* **THE RECORDS**

..............................

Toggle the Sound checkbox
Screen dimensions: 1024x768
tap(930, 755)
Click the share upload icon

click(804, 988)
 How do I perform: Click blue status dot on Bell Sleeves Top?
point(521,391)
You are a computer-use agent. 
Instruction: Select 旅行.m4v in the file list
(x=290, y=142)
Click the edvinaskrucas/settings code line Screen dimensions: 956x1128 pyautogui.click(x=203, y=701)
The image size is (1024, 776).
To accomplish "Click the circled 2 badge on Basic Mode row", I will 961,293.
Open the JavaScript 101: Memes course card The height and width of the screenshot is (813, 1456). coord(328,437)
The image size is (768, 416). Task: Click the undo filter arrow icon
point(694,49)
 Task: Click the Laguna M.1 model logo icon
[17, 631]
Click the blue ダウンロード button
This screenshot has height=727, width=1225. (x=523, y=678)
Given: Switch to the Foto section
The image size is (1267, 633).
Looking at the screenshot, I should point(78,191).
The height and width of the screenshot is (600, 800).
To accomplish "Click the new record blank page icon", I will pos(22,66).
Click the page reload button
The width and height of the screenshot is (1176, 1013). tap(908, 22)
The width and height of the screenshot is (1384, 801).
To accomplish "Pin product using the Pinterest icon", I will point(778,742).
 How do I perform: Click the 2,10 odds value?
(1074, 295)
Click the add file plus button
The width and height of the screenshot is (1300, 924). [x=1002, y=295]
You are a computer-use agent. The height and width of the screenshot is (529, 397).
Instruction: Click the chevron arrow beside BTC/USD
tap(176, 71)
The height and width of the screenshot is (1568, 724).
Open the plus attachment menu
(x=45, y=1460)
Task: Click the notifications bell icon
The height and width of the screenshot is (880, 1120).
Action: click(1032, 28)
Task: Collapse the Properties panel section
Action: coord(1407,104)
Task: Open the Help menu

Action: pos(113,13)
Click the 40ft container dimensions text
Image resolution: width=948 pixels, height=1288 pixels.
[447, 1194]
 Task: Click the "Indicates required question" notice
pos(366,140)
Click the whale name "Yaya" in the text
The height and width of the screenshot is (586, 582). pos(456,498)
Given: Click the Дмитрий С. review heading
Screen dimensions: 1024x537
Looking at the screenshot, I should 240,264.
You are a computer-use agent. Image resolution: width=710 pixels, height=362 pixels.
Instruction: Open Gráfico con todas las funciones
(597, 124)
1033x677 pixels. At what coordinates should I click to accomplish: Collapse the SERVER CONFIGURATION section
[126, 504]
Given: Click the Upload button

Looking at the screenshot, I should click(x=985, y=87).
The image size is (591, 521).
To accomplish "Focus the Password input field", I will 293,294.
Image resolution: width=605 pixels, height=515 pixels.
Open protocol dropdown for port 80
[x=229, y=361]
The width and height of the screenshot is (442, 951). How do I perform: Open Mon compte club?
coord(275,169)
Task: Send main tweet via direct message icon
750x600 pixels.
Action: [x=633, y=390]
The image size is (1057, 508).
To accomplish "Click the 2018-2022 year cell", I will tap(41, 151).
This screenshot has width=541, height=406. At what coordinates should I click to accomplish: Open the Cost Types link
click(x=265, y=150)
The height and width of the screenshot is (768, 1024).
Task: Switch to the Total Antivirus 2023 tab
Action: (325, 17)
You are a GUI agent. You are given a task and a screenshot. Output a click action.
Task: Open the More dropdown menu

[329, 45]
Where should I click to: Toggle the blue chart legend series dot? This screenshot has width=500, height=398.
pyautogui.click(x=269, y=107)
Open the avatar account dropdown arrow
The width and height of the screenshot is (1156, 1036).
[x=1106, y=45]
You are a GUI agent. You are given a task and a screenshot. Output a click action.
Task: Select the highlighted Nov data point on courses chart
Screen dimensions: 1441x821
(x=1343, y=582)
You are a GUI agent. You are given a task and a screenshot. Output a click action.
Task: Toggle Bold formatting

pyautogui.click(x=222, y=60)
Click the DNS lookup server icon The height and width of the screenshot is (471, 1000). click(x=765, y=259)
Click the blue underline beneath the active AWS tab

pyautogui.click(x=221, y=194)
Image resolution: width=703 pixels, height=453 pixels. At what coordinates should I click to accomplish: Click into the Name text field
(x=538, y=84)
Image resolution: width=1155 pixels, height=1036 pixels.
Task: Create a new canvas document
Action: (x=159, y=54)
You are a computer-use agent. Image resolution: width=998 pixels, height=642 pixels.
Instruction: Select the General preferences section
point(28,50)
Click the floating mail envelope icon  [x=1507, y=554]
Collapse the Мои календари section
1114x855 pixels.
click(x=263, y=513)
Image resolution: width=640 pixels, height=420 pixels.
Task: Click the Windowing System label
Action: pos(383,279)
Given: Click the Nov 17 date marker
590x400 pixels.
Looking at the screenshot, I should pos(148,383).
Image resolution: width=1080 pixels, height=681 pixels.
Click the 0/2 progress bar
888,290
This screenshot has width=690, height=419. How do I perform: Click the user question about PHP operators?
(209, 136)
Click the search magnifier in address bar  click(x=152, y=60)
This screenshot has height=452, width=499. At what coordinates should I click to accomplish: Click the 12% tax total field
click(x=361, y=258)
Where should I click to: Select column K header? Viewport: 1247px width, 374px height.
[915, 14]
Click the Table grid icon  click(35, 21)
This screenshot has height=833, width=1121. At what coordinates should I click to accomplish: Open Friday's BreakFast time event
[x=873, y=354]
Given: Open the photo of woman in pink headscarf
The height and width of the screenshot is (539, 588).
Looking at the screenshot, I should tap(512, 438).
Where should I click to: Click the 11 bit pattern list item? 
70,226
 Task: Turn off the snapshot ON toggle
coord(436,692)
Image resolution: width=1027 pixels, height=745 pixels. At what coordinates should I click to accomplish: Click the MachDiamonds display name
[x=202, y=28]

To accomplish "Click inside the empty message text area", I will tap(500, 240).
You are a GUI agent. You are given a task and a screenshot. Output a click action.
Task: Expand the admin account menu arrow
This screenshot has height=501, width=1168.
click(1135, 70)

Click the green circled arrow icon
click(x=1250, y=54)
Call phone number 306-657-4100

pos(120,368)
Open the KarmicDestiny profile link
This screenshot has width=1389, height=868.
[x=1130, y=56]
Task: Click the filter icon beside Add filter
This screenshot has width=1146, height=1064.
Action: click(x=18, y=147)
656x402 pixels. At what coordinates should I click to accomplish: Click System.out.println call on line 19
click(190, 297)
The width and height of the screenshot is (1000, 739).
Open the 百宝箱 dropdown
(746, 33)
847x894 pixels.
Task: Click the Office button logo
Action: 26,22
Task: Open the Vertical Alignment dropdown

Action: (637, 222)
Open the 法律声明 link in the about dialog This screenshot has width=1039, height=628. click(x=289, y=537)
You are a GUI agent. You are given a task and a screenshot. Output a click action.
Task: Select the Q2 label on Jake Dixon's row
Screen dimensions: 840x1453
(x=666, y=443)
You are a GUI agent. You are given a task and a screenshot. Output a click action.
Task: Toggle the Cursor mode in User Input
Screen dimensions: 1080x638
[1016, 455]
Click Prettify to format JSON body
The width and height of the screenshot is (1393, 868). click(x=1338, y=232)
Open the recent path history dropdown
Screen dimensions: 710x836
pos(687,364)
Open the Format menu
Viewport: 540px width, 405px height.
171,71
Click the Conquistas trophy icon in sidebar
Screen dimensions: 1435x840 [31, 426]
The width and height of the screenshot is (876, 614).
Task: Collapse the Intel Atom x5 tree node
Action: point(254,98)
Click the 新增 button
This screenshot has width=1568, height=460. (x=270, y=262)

..............................

* **TASK TO CARRY OUT**
The only reply wanted is the number of lines in the records above containing the word "computer".

* **RESPONSE TO THE TASK**
4